OBJECTIVE: To determine the appropriateness of fresh frozen plasma (FFP), uses in various haematological and clinical disorders, with reference to the British Committee for Standards in Haematology (BCSH) guidelines through an audit. DESIGN: Descriptive study. PLACE AND DURATION OF STUDY: Department of Haematology and Transfusion Medicine, Shalamar Hospital, Lahore, from June 2001 to June 2004. SUBJECTS AND METHODS: The data was collected from June 2001 to June 2004 from the request forms ordered by the clinicians for the transfusion of FFP at the Department of Haematology and Transfusion Medicine, Shlamar Hospital, Lahore. A total of 2075 healthy blood donors donated their whole blood for the preparation of fresh frozen plasma (FFP). All blood donors were screened for anti HCV, HBsAg, VDRL and HIV. Those 2075 FFP units were prepared on high-speed centrifuge and were rapidly stored at -30oC freezer. A total of 587 patients were transfused 2075 units of FFP for various clinical disorders.
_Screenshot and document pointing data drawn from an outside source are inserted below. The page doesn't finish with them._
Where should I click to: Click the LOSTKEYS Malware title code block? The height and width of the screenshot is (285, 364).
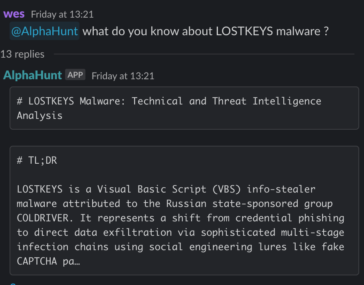184,108
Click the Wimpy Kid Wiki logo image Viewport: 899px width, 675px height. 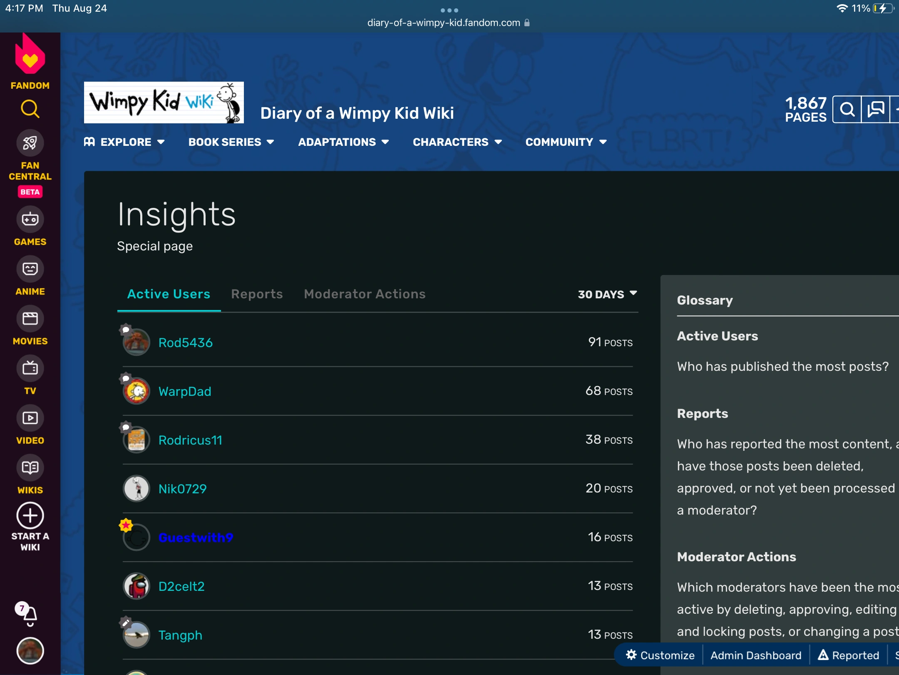164,103
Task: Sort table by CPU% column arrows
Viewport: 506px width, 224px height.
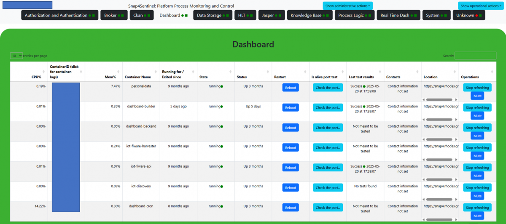Action: click(45, 72)
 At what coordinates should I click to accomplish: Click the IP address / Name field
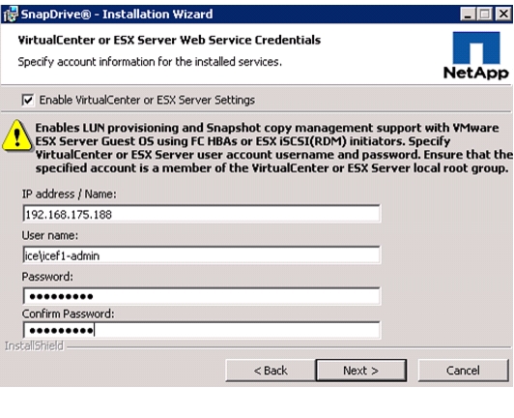(x=202, y=214)
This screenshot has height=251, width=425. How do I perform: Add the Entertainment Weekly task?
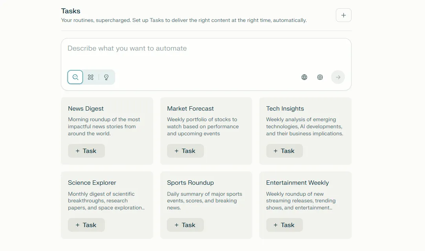[284, 225]
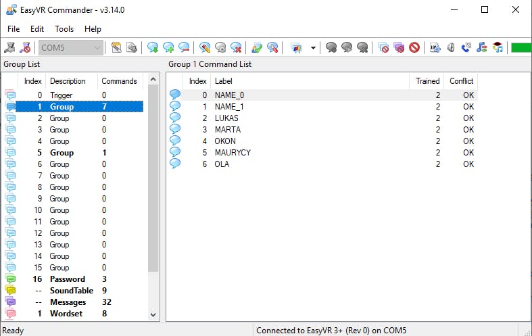This screenshot has width=532, height=336.
Task: Click the phone dial tone icon
Action: (466, 47)
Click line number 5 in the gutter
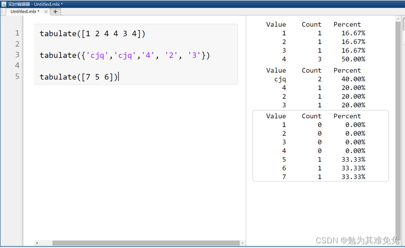This screenshot has width=405, height=248. pyautogui.click(x=17, y=76)
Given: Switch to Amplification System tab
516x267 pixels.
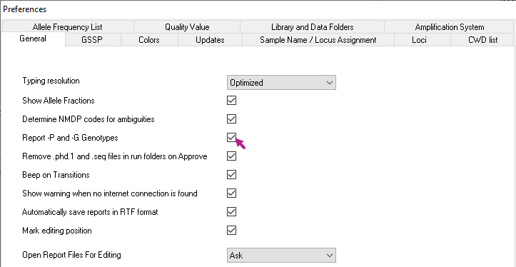Looking at the screenshot, I should (449, 27).
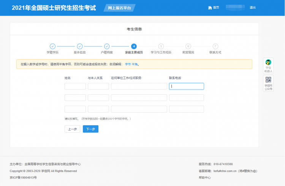
Task: Click the third row 在何单位工作 input field
Action: 139,109
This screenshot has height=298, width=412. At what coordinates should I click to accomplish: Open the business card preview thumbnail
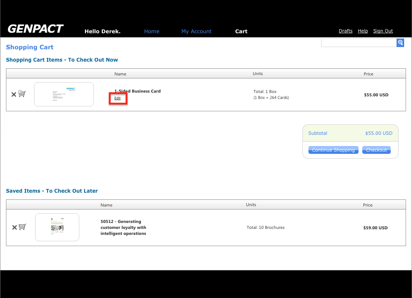[64, 94]
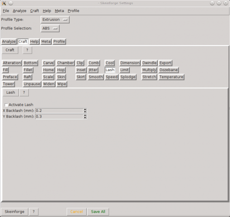Select the Dimension plugin tab
The height and width of the screenshot is (217, 230).
[130, 63]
The percentage of FFP units, transfused appropriately and inappropriately, as defined by BCSH guidelines, was estimated. RESULTS: Out of 2075 FFP units, 335 (24.41%) FFP units were transfused to patients suffering from bleeding due to disseminated intravascular coagulation (DIC), 306 (22.30%) units used for massive transfusion and surgical bleeding, 236 (17.20%) units for bleeding due to chronic liver disease, 202 (14.72%) units used to control bleeding due to coagulation factor deficiencies, 84(6.12%) units for thromobotic thrombocytopenic purpura (TTP), 75(5.46%) units prior to liver biopsy to correct prolonged prothrombin time (PT), 72(5.24%) units for haemorrhage due to haemolytic disease of newborn (HDN) and 62(4.51%) units to control bleeding due to warfarin overdosage, 425(60.45%) units used for nutritional support and hypovolaemia replacement, 131(18.63%) units for the reversal of prolonged INR in the absence of bleeding due to warfarin, 92 (13.08%) units used in ICU to correct prolonged PT without bleeding due to Vitamin K deficiency and 55(7.82%) units for chronic liver disease (CLD) to correct prolonged PT and APTT in the absence of bleeding. In summary, 1372 (66.12%) FFP units were appropriately and 703 (33. 88 %) were inappropriately used. CONCLUSION: In conclusion, 33.88% FFP was inappropriately used mainly due to lack of awareness of international guidelines and ignorance of risks.